The reciprocating SF.260 is currently in use by twenty-four air forces as a basic and quasi-advanced trainer and a total of 800 have been put into uniform. Although there is considerable controversy as to exactly what a military trainer is and what it must do, in most ways the SF.260 must be one of the very best. In any type of trainer the concept of challenging the student to expand his learning envelope—yet making the aircraft manageable enough so as not to discourage him—is a complex problem for the designer. In today's economy, those first forty or fifty hours of flight time are critical because the student attrition rate is norm-ally extremely high because of talent limitations, so the dollar per student must be kept to an absolute minimum. The airplane must be inexpensive to fly yet be capable of teaching those who will continue as well as eliminating those who don't have basic capabilities. The SF.260, especially the later C models, do that admirably. However, the SF.260 has a number of other factors in its favor. In the first place, it is a true high-performance airplane that stands with one foot in the primary training area and another in the tougher basic training categories. The SF.260 has taken students from first flight to their first step into a jet. The Belgian Air Force currently transitions their students directly out of the SF.260 into the state-of-the-art Alpha jet.

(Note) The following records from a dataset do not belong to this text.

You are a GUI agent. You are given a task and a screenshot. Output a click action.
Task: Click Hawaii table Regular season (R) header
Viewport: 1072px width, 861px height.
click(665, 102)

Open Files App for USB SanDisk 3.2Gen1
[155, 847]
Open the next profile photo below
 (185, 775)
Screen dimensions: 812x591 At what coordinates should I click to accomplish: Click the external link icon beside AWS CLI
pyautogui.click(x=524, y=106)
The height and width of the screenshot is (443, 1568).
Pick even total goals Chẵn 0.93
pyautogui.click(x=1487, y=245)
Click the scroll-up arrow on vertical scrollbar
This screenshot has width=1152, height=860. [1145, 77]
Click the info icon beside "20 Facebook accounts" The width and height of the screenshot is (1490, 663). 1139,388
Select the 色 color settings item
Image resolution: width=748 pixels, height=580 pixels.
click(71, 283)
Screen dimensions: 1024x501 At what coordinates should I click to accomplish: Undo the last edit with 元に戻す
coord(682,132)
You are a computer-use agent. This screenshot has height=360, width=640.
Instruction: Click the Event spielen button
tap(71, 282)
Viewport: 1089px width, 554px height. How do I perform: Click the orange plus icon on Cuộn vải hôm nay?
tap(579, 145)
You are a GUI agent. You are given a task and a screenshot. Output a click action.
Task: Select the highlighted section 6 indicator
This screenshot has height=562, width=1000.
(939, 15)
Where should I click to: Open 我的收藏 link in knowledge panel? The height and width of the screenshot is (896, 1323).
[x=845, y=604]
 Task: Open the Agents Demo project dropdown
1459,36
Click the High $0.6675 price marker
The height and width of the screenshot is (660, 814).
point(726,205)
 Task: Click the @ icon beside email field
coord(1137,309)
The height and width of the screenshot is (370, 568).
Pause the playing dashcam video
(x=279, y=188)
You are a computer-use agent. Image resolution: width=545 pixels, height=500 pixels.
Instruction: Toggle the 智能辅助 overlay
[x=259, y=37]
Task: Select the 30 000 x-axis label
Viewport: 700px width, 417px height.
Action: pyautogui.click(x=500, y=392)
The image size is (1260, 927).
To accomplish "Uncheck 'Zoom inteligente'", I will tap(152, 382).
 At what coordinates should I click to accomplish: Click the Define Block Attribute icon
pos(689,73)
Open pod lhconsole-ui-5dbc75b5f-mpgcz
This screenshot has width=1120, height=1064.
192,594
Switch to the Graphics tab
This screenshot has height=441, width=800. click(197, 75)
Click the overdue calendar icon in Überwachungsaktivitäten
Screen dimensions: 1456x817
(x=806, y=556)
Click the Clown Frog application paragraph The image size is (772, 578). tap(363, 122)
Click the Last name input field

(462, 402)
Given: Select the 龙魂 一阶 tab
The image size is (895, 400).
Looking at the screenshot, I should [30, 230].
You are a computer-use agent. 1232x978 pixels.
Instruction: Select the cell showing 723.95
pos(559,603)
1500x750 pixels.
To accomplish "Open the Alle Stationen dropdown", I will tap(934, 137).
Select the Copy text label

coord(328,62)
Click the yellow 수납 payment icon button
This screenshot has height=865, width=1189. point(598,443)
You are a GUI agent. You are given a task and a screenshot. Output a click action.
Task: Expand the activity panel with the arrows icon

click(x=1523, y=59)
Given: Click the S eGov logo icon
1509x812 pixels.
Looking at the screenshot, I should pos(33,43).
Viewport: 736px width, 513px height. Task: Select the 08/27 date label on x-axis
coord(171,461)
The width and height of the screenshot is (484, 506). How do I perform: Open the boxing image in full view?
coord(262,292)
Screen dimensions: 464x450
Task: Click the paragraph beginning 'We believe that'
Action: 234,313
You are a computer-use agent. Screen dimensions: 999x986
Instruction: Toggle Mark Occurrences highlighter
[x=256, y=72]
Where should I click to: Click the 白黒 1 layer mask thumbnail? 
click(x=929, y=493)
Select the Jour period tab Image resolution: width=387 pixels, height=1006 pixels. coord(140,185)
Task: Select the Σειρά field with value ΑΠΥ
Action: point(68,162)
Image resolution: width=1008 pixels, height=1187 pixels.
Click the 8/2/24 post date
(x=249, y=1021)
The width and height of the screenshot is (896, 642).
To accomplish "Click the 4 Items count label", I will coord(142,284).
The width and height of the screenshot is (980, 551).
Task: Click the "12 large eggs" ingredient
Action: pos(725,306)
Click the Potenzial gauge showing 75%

OVER AND ABOVE BEING A TRAINER THE SF.260s are equipped with pylons and hard points under the wings to carry a variety of weapon stores in an effort to convert the plane into that often attempted, but never quite achieved, design goal of COIN (counter insurgency) mini-fighter. For thirty years or more, some companies have thought that smaller under-developed countries could profit from having a low-powered, medium speed weapon delivery system that would let them go tearing around over the bush putting down local rebellions. Somehow, this has never really worked but the SF.260 certainly comes as close as any in filling that role. In fact, several unnamed countries have had a number of combat losses in SF.260s. The turboprop version has an extra 100 horses and higher speeds which should make for a much better COIN fighter. In fact, the SF.260 TP may indeed make that category absolutely useful.
 
As successful as the SF.260 has been in the military market, its civilian performance has been less than stellar. Certainly a large part of that lackluster performance comes from the fact that Siai-Marchetti is in the military market, which is an entirely different game from selling their planes to the civilian market. In the first place, the price differential is a problem. And why bother worrying about selling airplanes to a civilian market when the military is buying enough airplanes to keep your metal benders busy? Siai-Marchetti never tried to neither support nor penetrate the civilian market because, from a purely business point of view, there was no reason. This makes a lot of good business sense but it really frustrates SF.260 buffs all over the United States.
 
The original four SF.260s were imported into the United States in the late 1960s under the name WACO "Meteor" . . . a name which has stuck to them almost to this day. Those four airplanes were part of an abortive attempt to develop a marketing company which imported semi-completed airframes of several different designs from overseas and marketed them under the WACO banner. Two of those four Waco Meteors became famous as mounts for the Larry King/ Harry Shepard formation team of the 1970s, which featured the very tightest formation flying seen on the airshow circuit. Their straight wing "A" models weren't really designed for the type of maneuvers they were doing which included canopy-to-canopy loops and rolls with a maximum vertical separation (propeller tip to canopy) of less than two feet.